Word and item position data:
^^^^^^^^

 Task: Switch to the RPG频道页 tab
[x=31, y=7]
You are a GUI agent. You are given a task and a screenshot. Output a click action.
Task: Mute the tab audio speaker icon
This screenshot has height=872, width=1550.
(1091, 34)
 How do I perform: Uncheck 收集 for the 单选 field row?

^^^^^^^^

Arrange all of the entries above into a numbered list, leaving out any blank lines.

Reply:
1.  Task: Switch to the RPG频道页 tab
2. [x=31, y=7]
3. You are a GUI agent. You are given a task and a screenshot. Output a click action.
4. Task: Mute the tab audio speaker icon
5. This screenshot has height=872, width=1550.
6. (1091, 34)
7.  How do I perform: Uncheck 收集 for the 单选 field row?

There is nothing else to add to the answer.